From my own experience, I taught people for several years how to trade stocks and options as well. If anybody used to be a fan of the market, it was me. I tell people to ignore a lot of the news because you’ll look at it one day, and it sounds like this. The next day, watch it happens tomorrow. You’ll hear the opposite news. You’ll hear things about oil prices declining or increasing, or you’ll hear about, “It’s better than expected rate market returns, or there’s an expected earnings report.” All of a sudden, the market will go up, and it’s like this weird, crazy thing. If you don’t feel like following the market, I would recommend not being in the market.

Most people recommend trying to be in the market, and they end up not understanding it or don’t follow it. They wonder why they feel lost and out of control. You cannot have financial freedom if you feel like you’re out of control. You got to understand that mutual funds, for the most part, don’t do as well. If they love the stock market, I’d rather have them trade their own stocks and options and try to go and let some money manager do it for them.

MORI 14 | Mutual Funds
Mutual Funds: What allows you to retire? What allows you to be financially free? If you really ponder that question, you’ll realize it has nothing to do with how much money you accumulate, but it has everything to do with cashflow.

So Where Do We Put The Money?

I know that mutual funds can be a better option than doing nothing, potentially. I’m not promising that’s the case either, but that’s a possibility. If not in mutual funds, where in the heck can we put the money? I get a lot of clients, and they say, “We’ve got cashflow in control. You showed us how to find hundreds, if not thousands of dollars a month. This is great. Now, we’re starting to protect ourselves and be in a better financial position. We’re building emergency savings and everything else. What about retirement? How are we going to retire?” That’s a great question.

How do you understand retirement? We talked about this a little bit. We talked about some of these concepts. You can’t always think that it’s always about accumulating money to live off the interest. If you remember that from our last show, I recommend you read that. That’s a good first part of this. It’s not about living off the interest. That’s what most people do. That’s a slow way to create wealth. Usually, most people will never accumulate enough to live off the interest. If you’ve got to live off 3% a year like most financial advisors are starting to recommend now, the old school ones are still saying 4%, but the ones that are wise enough are saying no more than 2% or 3% because it’ll probably run out of money. If you have $1 million, you live off 3%, that’s $30,000 a year. That’s hard to do.
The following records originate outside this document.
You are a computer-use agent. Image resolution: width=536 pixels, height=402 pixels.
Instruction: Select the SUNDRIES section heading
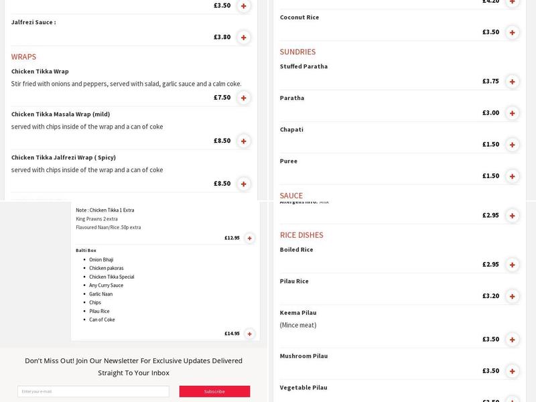coord(297,52)
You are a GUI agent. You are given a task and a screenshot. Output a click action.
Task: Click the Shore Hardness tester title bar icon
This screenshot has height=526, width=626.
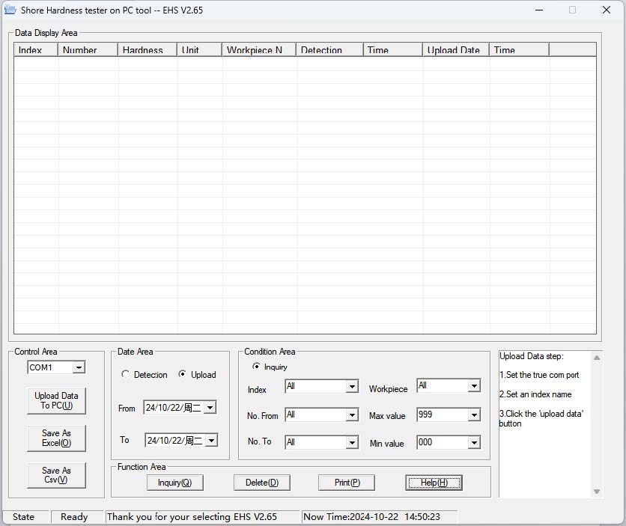pyautogui.click(x=10, y=10)
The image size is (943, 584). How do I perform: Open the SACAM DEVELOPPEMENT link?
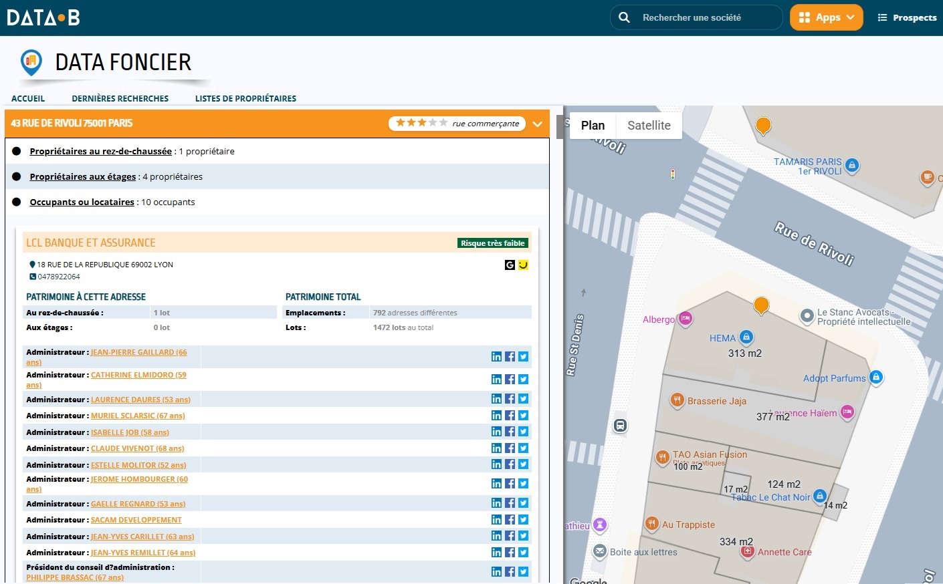(136, 520)
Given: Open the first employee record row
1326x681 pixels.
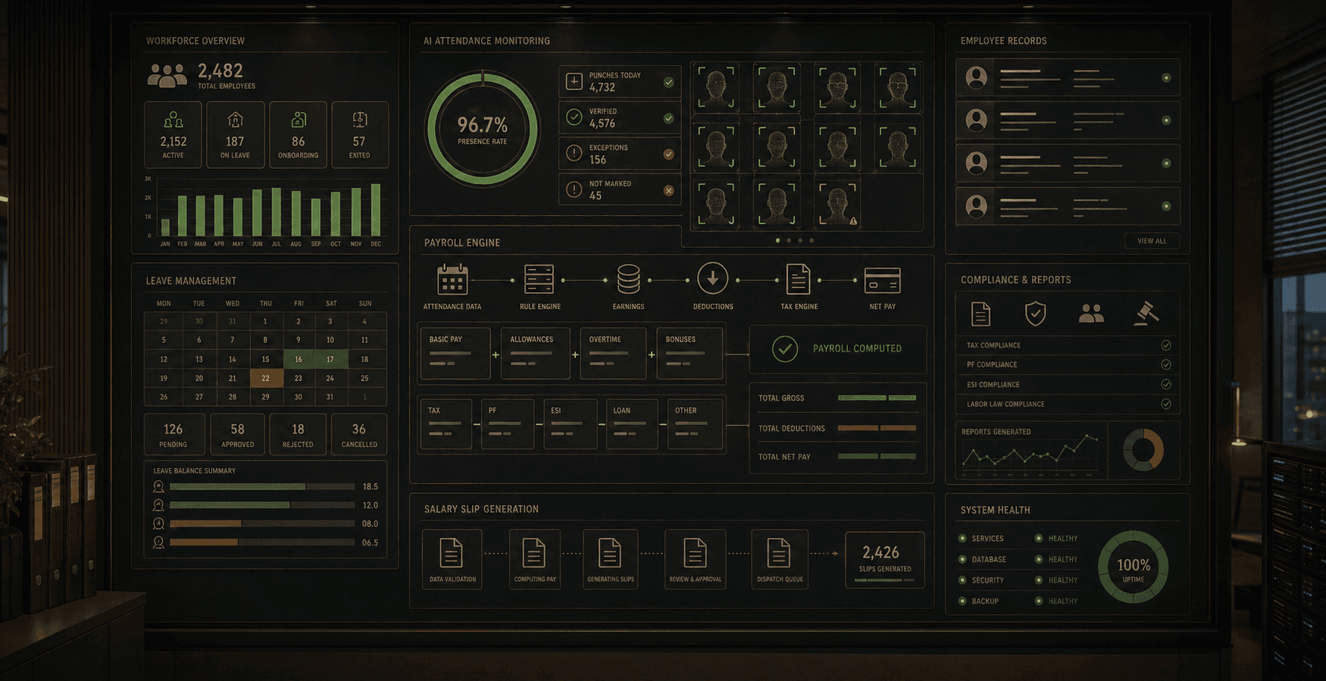Looking at the screenshot, I should click(1067, 77).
Some people still believe that the market produces 12% a year, which it doesn’t. If you believe that, you think you’re going to be set. If you were to use that same Dave Ramsey example, 7%, you would only have about $250,000 versus over $1 million, as he was saying. Living off 3% of $250,000 is not a lot. You’re a little off over maybe $600 a month.

I want you to look at it differently in the sense of what allows you to be able to retire and get to a place where you’re financially free. If you ponder that question, you’ll realize it has nothing to do with how much money you accumulate but everything to do with cashflow. How do you produce enough cashflow?

I want you to consider, instead of trying to accumulate money, where can we go for cashflow? When I recommend these things, I’m not selling anything. I don’t sell any products myself. I offer education and consulting. I worked with a whole team that can offer products and services like accountants, attorneys, investment people, insurance people, and people like that that can help you with this. The thing is, I don’t believe there’s any one product or one strategy that’s going to do it for you. It’s a coordination of using multiple ones.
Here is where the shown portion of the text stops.